Studies suggest that:
- Smoking reduces the amount of estrogen that your body produces.
- Smoking may affect the way that the hormone estrogen is released.
- Smoking may cause a decrease of blood flow to the genital organs, resulting in dryness of the vagina and other sexual issues.
- Smoking may contribute to the destruction of eggs whilst in the ovaries and before they reach maturity, resulting in a lower egg count.
- Smoking can negatively impact the fallopian tubes. This could lead to disease of the fallopian tubes.
- Smoking can cause your eggs to be more prone to genetic problems.
- Smoking may even negatively affect the ability of an embryo to implant in the uterus.
The rate of successful conception drops further the longer the woman has smoked.
Studies also suggest that women who have never smoked have had as much as twice the degree of success when trying to conceive, than those who have smoked.
Research suggests that:
- Smoking may result in a low or lower sperm count.
- Smoking may affect the sperm’s motility.
- Smoking may lead to genetically abnormal sperm.
Your Unborn Baby
Furthermore, you will most certainly want to stop smoking once you conceive to protect your unborn child.
Cigarette smoke contains more than 4,000 chemicals, including truly nasty things like cyanide, lead, and at least 60 cancer-causing compounds. When you smoke during pregnancy, that toxic brew gets into your bloodstream; your baby’s only source of oxygen and nutrients.
Ob-gyn Robert Welch is chairman of the Department of Obstetrics and Gynaecology at Providence Hospital in Southfield, Michigan. Welch has helped thousands of women with high-risk pregnancies realise their dreams of a healthy baby. Despite all these successes, there’s still one situation that truly scares him: a pregnant woman who can’t quit smoking.
“Smoking cigarettes is probably the No. 1 cause of adverse outcomes for babies,” he says.

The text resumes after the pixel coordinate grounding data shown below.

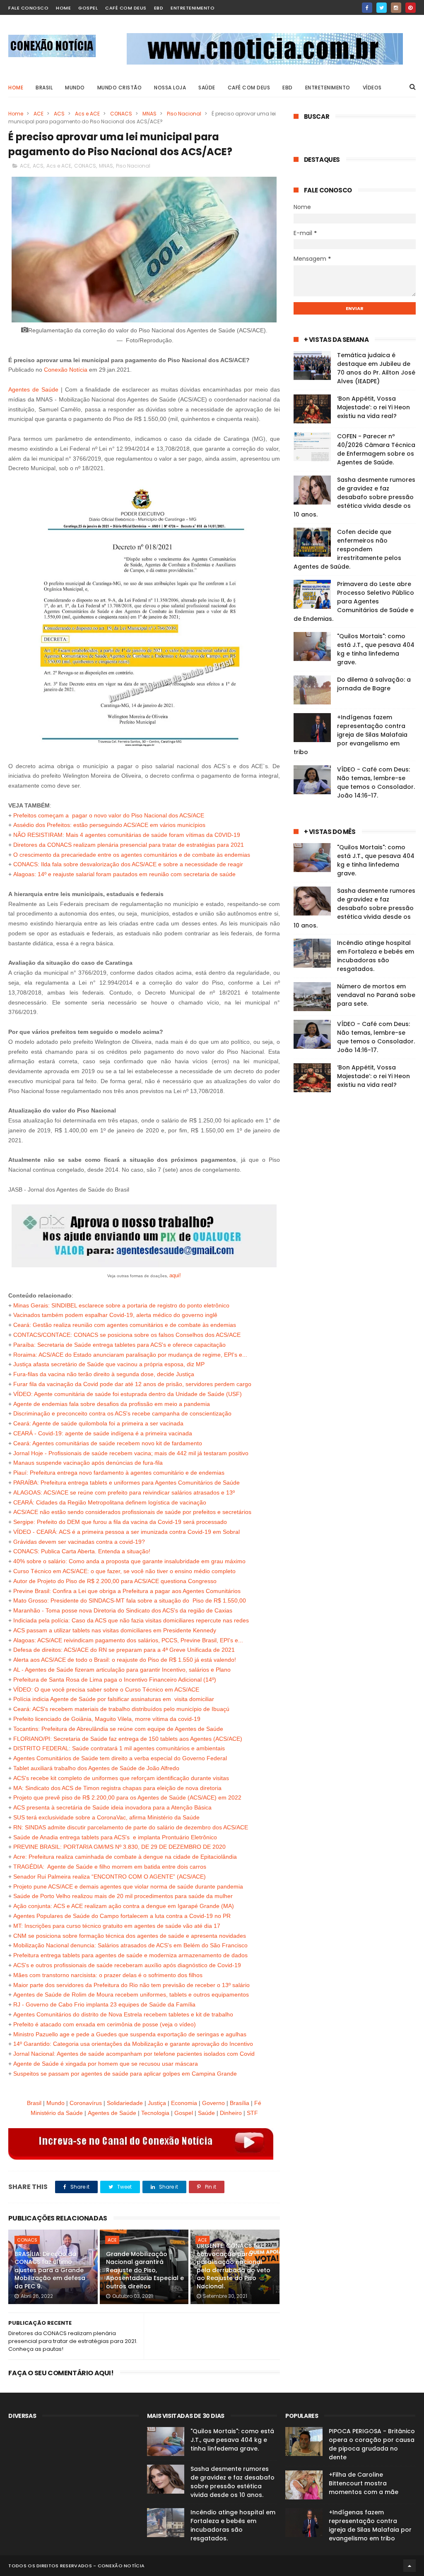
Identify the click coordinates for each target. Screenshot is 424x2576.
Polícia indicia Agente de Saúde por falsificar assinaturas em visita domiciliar (113, 1699)
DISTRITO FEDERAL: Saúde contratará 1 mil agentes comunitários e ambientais (119, 1748)
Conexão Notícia (65, 369)
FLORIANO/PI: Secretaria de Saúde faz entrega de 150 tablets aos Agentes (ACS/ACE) (127, 1738)
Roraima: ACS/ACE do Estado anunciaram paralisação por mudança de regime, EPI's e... (130, 1354)
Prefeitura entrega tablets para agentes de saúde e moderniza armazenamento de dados (130, 1955)
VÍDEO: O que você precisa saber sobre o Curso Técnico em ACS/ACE (107, 1689)
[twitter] (381, 7)
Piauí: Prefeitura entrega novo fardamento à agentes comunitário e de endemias (118, 1472)
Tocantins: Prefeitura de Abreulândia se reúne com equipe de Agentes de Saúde (118, 1728)
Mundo (55, 2103)
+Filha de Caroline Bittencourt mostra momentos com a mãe (363, 2483)
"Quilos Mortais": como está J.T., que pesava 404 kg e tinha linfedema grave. (375, 649)
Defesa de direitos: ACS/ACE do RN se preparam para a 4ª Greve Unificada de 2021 (124, 1649)
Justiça (157, 2103)
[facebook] (367, 7)
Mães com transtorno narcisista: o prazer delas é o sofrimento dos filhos (107, 1975)
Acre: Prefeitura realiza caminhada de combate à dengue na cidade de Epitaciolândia (125, 1856)
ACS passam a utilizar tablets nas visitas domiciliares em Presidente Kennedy (114, 1630)
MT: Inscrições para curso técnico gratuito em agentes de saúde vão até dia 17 (116, 1925)
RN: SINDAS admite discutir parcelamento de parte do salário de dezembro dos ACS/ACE (130, 1827)
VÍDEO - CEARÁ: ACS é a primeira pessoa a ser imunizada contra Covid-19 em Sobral (126, 1531)
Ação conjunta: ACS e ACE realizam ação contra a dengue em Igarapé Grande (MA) (123, 1906)
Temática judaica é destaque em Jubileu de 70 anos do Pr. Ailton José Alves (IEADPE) (376, 368)
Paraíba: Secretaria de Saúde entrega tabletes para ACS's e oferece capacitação (119, 1344)
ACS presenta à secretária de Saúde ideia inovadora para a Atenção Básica (112, 1807)
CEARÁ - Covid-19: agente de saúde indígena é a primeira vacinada (102, 1433)
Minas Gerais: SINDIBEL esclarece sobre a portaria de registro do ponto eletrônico (121, 1305)
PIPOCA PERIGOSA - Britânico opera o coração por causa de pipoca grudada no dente (372, 2444)
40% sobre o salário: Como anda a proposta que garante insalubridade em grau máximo (129, 1561)
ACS (59, 113)
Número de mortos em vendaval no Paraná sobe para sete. (376, 995)
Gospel (88, 8)
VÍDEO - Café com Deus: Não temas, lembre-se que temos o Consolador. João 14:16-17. (376, 782)
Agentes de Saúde (33, 389)
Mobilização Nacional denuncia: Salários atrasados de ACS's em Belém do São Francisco (130, 1945)
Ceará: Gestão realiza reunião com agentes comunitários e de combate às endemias (124, 1325)
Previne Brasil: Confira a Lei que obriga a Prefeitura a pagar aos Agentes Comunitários (127, 1591)
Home (15, 87)
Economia (184, 2103)
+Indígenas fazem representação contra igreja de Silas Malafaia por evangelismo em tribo (350, 734)
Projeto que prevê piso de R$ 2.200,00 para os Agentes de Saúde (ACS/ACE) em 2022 (127, 1797)
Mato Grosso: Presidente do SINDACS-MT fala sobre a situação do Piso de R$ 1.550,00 (129, 1600)
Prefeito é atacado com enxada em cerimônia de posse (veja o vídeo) (104, 2024)
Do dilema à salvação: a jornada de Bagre (374, 683)
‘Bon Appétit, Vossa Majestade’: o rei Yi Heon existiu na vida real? (373, 407)
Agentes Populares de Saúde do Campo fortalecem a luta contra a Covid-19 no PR (122, 1916)
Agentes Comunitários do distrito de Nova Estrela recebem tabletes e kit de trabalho (123, 2014)
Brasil (34, 2103)
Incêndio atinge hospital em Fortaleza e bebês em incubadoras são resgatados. (375, 956)
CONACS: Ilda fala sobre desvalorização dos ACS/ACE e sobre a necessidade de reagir (128, 864)
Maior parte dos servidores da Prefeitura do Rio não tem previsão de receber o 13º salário (131, 1985)
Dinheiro (231, 2113)
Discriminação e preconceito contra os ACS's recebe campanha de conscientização (122, 1413)
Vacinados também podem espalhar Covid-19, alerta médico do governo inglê (115, 1315)
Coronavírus (86, 2103)
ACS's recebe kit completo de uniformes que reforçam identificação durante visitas (121, 1778)
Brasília (239, 2103)
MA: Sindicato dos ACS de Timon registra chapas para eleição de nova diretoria (117, 1788)
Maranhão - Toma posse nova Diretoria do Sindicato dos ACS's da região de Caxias (122, 1610)
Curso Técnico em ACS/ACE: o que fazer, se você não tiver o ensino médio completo (124, 1571)
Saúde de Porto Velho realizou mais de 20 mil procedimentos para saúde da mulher (123, 1896)
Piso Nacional (184, 113)
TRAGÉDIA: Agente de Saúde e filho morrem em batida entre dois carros (109, 1866)
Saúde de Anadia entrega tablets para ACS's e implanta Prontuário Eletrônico (115, 1837)
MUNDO (75, 87)
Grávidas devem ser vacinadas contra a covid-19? (79, 1541)
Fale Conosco (28, 8)
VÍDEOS (372, 87)
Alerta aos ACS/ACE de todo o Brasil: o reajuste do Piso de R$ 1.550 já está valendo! (124, 1659)
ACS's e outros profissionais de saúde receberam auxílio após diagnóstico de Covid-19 (127, 1965)
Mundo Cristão (119, 87)
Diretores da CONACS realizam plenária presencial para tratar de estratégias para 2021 (128, 844)
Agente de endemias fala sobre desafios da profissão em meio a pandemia (111, 1404)
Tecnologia (155, 2113)
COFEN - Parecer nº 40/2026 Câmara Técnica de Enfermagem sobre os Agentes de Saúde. (376, 449)
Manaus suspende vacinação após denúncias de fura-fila (88, 1462)
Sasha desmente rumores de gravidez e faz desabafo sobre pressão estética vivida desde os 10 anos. (354, 497)
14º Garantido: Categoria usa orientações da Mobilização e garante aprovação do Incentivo (133, 2043)
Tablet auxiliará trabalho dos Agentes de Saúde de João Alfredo (96, 1768)
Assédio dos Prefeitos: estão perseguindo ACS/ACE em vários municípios (109, 825)
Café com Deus (126, 8)
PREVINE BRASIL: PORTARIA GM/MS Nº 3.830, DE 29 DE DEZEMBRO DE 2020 (119, 1846)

Welch has seen the complications far too many times: babies born prematurely, babies born too small, even babies who die before they can be born at all. In his view, pregnancies would be much safer and the babies much healthier if pregnant smokers could somehow swap their habit for a serious disease such as diabetes or high blood pressure!
“I can control those conditions with medications,” Welch says. But when a pregnant woman smokes, he says, nothing can protect her baby from danger.
Studies show that when a pregnant women smoke, there is a significant and increased risk of:
- Premature delivery
- Low birth weight
If you look into how the baby is affected in more detail in these circumstances, it truly is scary and cruel to put an unborn child through that.
Every cigarette you smoke increases the risks to your pregnancy.
It does not end there either. Even if you do manage to give birth (which is not guaranteed because smoking during pregnancy can cause underdeveloped little bodies, internally and externally) there is the risk of lifelong effects on your baby’s brain. Then there’s also your stress levels to be coped with as you worry about what you may have done to your baby.
Stop smoking at least two months before trying to conceive – your future baby is worth it.